The Basel Committee on Banking Supervision’s oversight body, the Group of Central Bank Governors and Heads of Supervision (GHOS), has formally endorsed the outstanding Basel III post-crisis regulatory reforms, the committee announced on Thursday.
These latest reforms aim to improve the risk sensitivity of the capital rules for global banks, while also bolstering the transparency and comparability of risk reporting.
Among other things, the final tranche of reforms includes a revised standardized approach for credit risk and revisions to the internal ratings-based approach, reforms to the standardized approach for operational risk, and changes to the leverage ratio and a leverage ratio buffer for global systemically important banks.

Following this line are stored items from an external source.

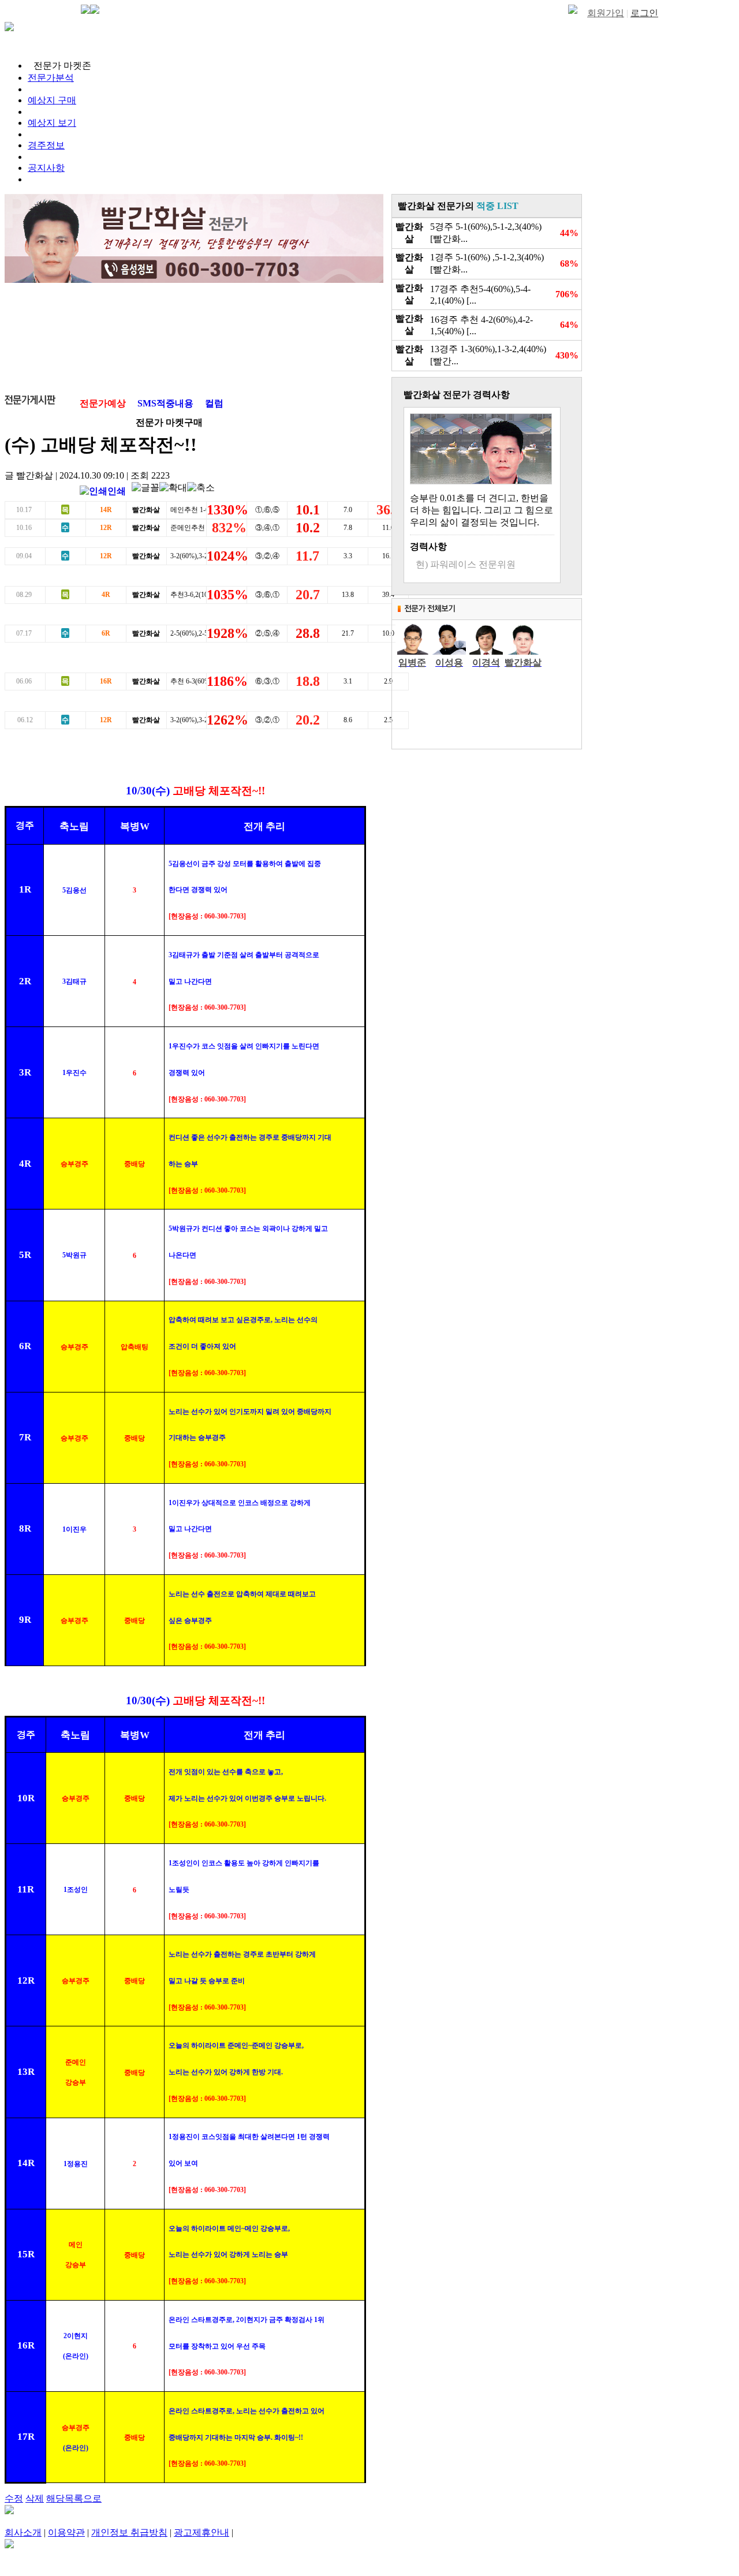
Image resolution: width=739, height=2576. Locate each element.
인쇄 (116, 491)
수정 (14, 2498)
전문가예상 (103, 403)
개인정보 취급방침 (129, 2532)
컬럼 (214, 403)
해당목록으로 (74, 2498)
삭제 (34, 2498)
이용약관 (66, 2532)
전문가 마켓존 (62, 65)
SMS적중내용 (165, 403)
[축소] (201, 488)
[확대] (173, 488)
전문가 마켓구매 (169, 422)
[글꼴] (145, 488)
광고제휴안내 (201, 2532)
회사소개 (23, 2532)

“These reforms will help reduce excessive variability in risk-weighted assets and will improve the comparability and transparency of banks’ risk-based capital ratios,” says Stefan Ingves, chairman of the Basel Committee and governor of Sveriges Riksbank. “Now that the Basel III regulatory reform agenda is complete, we must focus on the important task of ensuring the standards are implemented consistently around the world.”
The revised standards will start to take effect in January 2022, and will be phased in over five years. Changes to the minimum capital requirements for market risk were originally to be implemented in 2019, but they have now been put off until 2022 to allow more time for banks and regulates to adjust, and to align with the revisions for credit risk and operational risk that were finalized today.
“Today’s endorsement of the Basel III reforms represents a major milestone that will make the capital framework more robust and improve confidence in banking systems,” adds Mario Draghi, GHOS chairman and president of the European Central Bank. “The package of reforms endorsed by the GHOS now completes the global reform of the regulatory framework, which began following the onset of the financial crisis.”
The Office of the Superintendent of Financial Institutions (OSFI), which oversees Canada’s federally regulated financial institutions, issued a statement endorsing the final reforms, and announced that it will launch a public consultation on implementing these latest reforms in the spring of 2018.
“The completion of the Basel III reforms is an important step in ensuring a global capital regime for banks that is credible and that enhances confidence in the banking sector,” says Jeremy Rudin, OSFI superintendent, in a statement.